A depressividade relacionada ao adoecimento aparece também em três pinturas que Caio realizou no primeiro encontro de brincadeira e uma no segundo, em que diz estar pintando a sua casa, mas acaba tomando quase todo o papel com um cinza escuro, resultado das cores misturadas. A temática da casa como remetendo a representações do ego, ou do corpo, em pinturas bastante escuras e indefinidas apontam para os sentimentos depressivos de Caio. Em duas das pinturas, inclusive, Caio representa um círculo central com algo dentro, o

que pode ser pensado de duas maneiras, ambas importantes para ele nesse momento de vida, e que parecem entristecê-lo: o tumor no interior de seu corpo e um novo bebê no interior do corpo de sua mãe.

 

Caio, 5 anos, dia 1, pintura 1. Figura: uma casa.
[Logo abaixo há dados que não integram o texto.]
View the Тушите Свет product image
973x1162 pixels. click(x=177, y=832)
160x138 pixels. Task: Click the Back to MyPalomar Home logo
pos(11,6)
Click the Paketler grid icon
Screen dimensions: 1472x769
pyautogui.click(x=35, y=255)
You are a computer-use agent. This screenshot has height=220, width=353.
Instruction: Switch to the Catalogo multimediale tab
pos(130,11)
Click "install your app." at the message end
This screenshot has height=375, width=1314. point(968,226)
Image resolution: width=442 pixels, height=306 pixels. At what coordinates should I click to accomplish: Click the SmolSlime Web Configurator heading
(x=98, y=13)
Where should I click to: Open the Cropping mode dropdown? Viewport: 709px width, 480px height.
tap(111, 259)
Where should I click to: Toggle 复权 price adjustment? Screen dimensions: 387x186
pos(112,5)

Caio , 5 anos, dia 1, pintura 2. Figura: outra casa.

 

 

Caio, 5 anos, dia 1, pintura 3. Figura: outra casa. Caio, 5 anos, dia 2, pintura 2. Figura: a casa dele, onde moram ele e a mãe.

No caso de Ana a depressividade em relação às perdas inclui a perda da convivência diária com os primos e com a avó, pois todas as tardes a mãe de Ana a levava para a casa da avó, onde ela tomava conta de seus outros netos, cujas mães trabalhavam, para que as crianças pudessem brincar juntas. Ana representa o que sente através de algumas de suas pinturas, onde retrata sua casa, sua avó e seus primos. Quando pergunto se as crianças estão brincando, diz que estão indo pra escola, o que a entrevista com a mãe revelou que ela quer muito

freqüentar, mas nunca o fez. Em outro encontro ela também vê um carrinho e comenta que o primo tem um igual, o que leva a uma conversa em que ela me fala dos primos e da falta que sente deles.
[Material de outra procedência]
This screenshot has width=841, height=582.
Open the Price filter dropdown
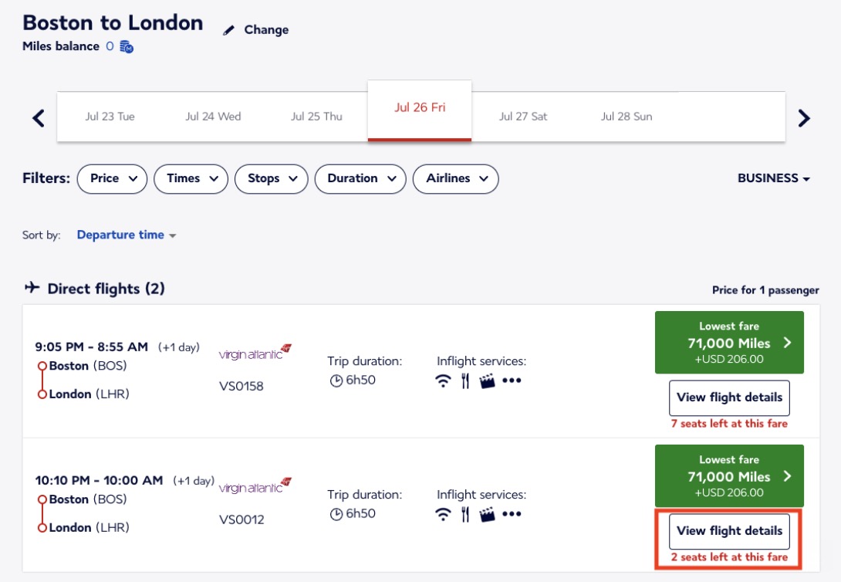pyautogui.click(x=112, y=178)
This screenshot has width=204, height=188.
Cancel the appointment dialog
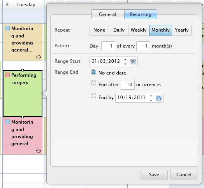[184, 175]
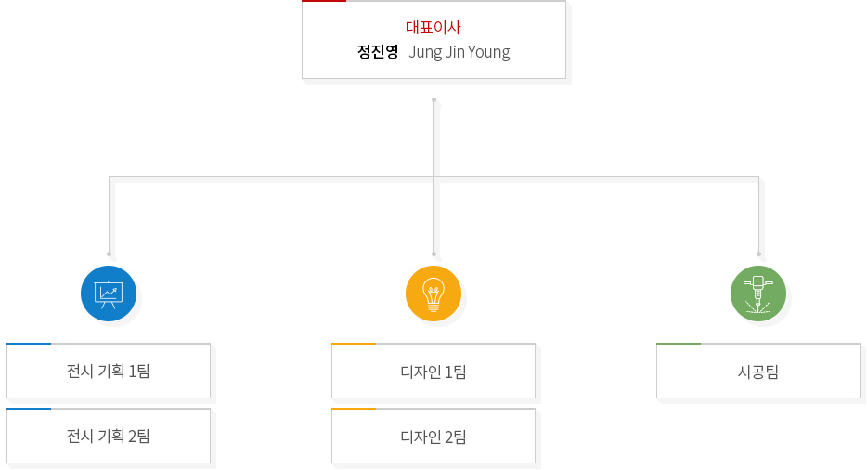Image resolution: width=867 pixels, height=470 pixels.
Task: Open the 디자인 1팀 team box
Action: (x=434, y=372)
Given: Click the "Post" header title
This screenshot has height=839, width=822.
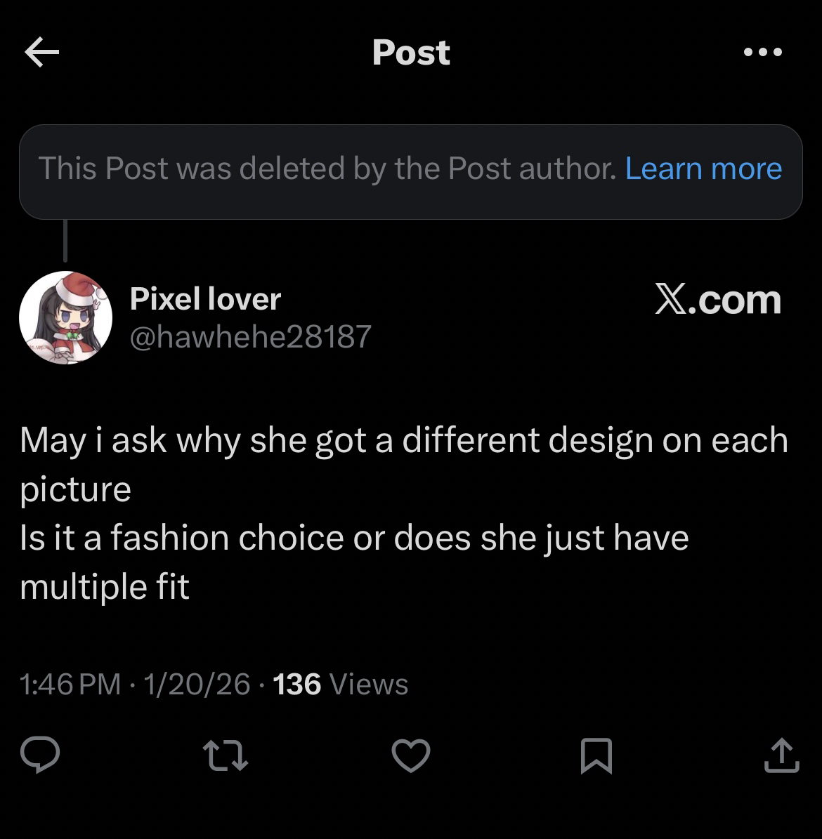Looking at the screenshot, I should point(411,52).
Ana, 4 anos, dia 1, pintura 2. Figura: Árvore, avó e primo no quintal da casa dela

A ordem e a estrutura das pinturas também indica uma certa depressividade. No primeiro dos encontros, por exemplo, ela começou com pinturas coloridas, que ocupam a folha inteira, mas que ela já termina com alguns traços de preto. De acordo com Piccolo (1999) essas características estariam indicando defesas maníacas, que tentam encobrir os sentimentos depressivos em relação às perdas sofridas com o adoecimento e a hospitalização: a casa dela – a árvore do quintal dela aparece em duas das pinturas – e o contato com a avó, com os primos, que era diário antes do adoecimento e agora apenas esporádico. Na última pintura a defesa parece falhar completamente e ela faz uma pintura bem pequena e toda em preto, com traços débeis, mostrando como ela realmente se sente, e nesse momento ela não suporta mais pintar. Essa pintura ela não sabe dizer o que é, mas depois, motivada pela aparência dos traços pintados, diz que deve ser um cavalo.
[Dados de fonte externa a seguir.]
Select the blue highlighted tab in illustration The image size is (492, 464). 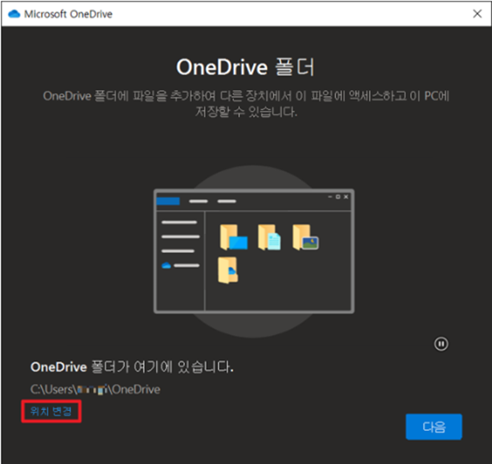(168, 201)
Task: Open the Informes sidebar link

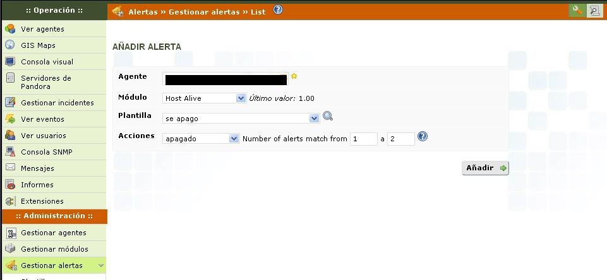Action: click(x=37, y=185)
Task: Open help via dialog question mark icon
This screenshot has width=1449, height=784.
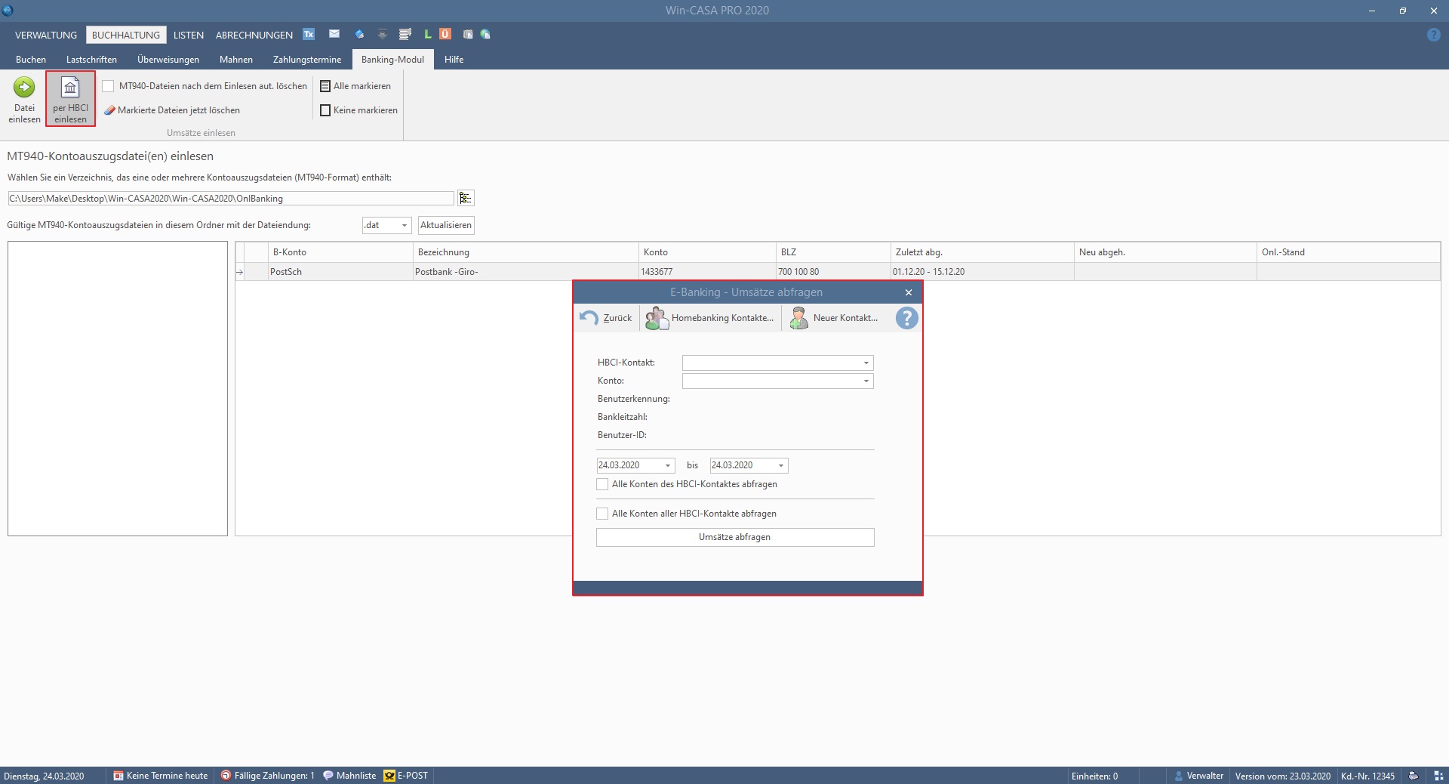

Trouxe também o tema do parque, onde costumava ir aos fins de semana antes de adoecer, mas agora não pode mais. E de coisas que gostaria de fazer, como conhecer a praia.

  Ana, 4 anos, dia 2, pintura 1. Figura: Praia. 

Como no último encontro de brincadeira, em que traz o tema da praia, que já havia aparecido anteriormente em suas pinturas, mas acaba mostrando como para ela o adoecimento pode impedir uma pessoa de usufruir momentos prazerosos: Ana coloca os personagens da pintura, dois homens, de perna quebrada, sem poder nadar ou se locomover direito. Quando pergunto se ela gostaria de passear na praia, ela diz imediatamente que não pode, mostrando o quanto é ciente das limitações que sofre por conta do adoecimento. Usa o preto com freqüência, fazendo com que a pintura fique bastante escura, e cobrindo boa parte dos elementos que ela pinta com cores diferentes, e em diversos momentos esfrega o pincel com força no papel, chegando até a rasgar um pouquinho. Expressa na mesma pintura a tristeza e a raiva que sente por estar doente e não poder aproveitar o que ela imagina ser uma situação muito agradável e divertida, um dia na praia.

Nessa pintura, na qual os dois homens com a perna quebrada, que estão na praia, mas nada podem fazer devido a sua condição, aponta para o luto pela perda da saúde (Valle, 2001, Zavaschi, Bassols & Palma, 1997). Parece que Ana se entristece por que seu corpo agora não permite que realize as atividades a que estava acostumada quando saudável, não funciona bem. É como estar com a perna quebrada, pois não pode correr e brincar livremente como fazia antes.

 

Ana, 4 anos, dia 4, Pintura 1. Figura: Praia e piscina, dois homens de perna quebrada.